Hey, friends!

I don’t know about you, but I am not a happy clam when I’m hungry. In fact, most people aren’t. That’s why the term “hangry” exists. But, you know what? You don’t have to starve when you eat healthier or primarily stick to a plant-based diet. Trust me, I’ve spent years figuring out the best ways to avoid tummy grumbles when lunch is still hours away.

Below are my top 4 tips for staying fueled and satiated when you adopt a plant-based diet:

  1. Eat Whole, Real Foods That Contain Fiber Most people constantly crave food because they are actually nutrient-deficient. That’s right! You can gorge on fast food (empty calories), gain weight, and still be malnourished. It is for this reason that it is SO important you eat whole, real, and unprocessed foods. Not only do fruits and vegetables contain fiber, which helps fill you up, but they are also incredibly nutrient-dense. As a result, they are going to help your body rebuild and thrive long-term, not merely get by.
  2. Nosh on Nourishing, High-Calorie Staples Sweet potatoes, roasted vegetables with coconut oil or ghee, quinoa, sprouted buckwheat, hemp seeds, leafy greens (especially spinach), nuts, seeds, and legumes are all excellent sources of amino acids (the building blocks of protein) and healthy, slow-burning carbohydrates. As a result, your energy won’t be up and down, but stable throughout the day when you eat these foods. Note: Make sure to properly prepare these foods. You may be doing your body more harm than good if you don’t soak your legumes, nuts, grains, nuts and seeds to activate them before cooking or sprouting them. When these foods are activated, your stomach will be able to break them down and, as a result, the nutrients are more bio-available. Your digestive system will also get a slight break, which will benefit your overall well-being.
  3. Recognize the True Signs of Hunger Most people don’t actually know what it’s like to be hungry. But, after a 3-day fast, I promise you will. Of course, you don’t have to be that extreme to tune into your body’s cues.For me, developing my intuition so I know when I’m hungry and when I’m just bored has been a lifelong process. I got the ball rolling, though, when I started eating more real, whole foods. As my taste buds changed, my body cleared out toxins and compacted waste, and I focused on hydration, it became easier and easier to hear signals from my body.I now feel as if I have an ideal relationship with my body. I eat natural, organic, whole foods and I stay very active. As a result, I don’t need to count calories. And, I can still indulge in my favorite sweet treats now and again. This can be the reality for you, too.
  4. Intermittent Fasting and Windows of Eating On the topic of recognizing hunger… I want to talk about intermittent fasting. It’s taken me years to adhere to a strict routine of hydrating with celery juice, then fueling up with a matcha latte blended with coconut oil (and just a dash of honey) and not eating  food until 11-12 pm. But, I really feel my best when I eat within an 8-10 hour window. Mark’s Daily Apple has a great article on the pros and cons of intermittent fasting here.If intermittent fasting does not sound appealing to you, that’s perfectly fine. The advice you can benefit from is to keep a regular schedule of when you eat. The body loves routine. Furthermore, hydrating upon waking and not eating 3 hours before bed will improve digestion and help you regulate your hunger (when you’re not feeding the gut, your body can clean — and this only happens in a fasted state).

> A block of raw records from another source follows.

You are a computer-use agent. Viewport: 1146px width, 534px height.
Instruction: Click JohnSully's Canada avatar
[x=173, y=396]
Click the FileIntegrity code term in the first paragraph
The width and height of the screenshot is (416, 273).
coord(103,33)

In summary, no one wants to be hungry. That’s why so many people “fail” dieting. But, what I’m proposing isn’t a diet. Rather, it’s a lifestyle. When we eat and live in accordance with nature’s laws, we benefit as the tuned in mammals that we can be. Humans are capable of so much more, but until we figure out our gut health, heal from dis-ease, and stop devastating the planet, it will be a while until this level of self-realization is attained.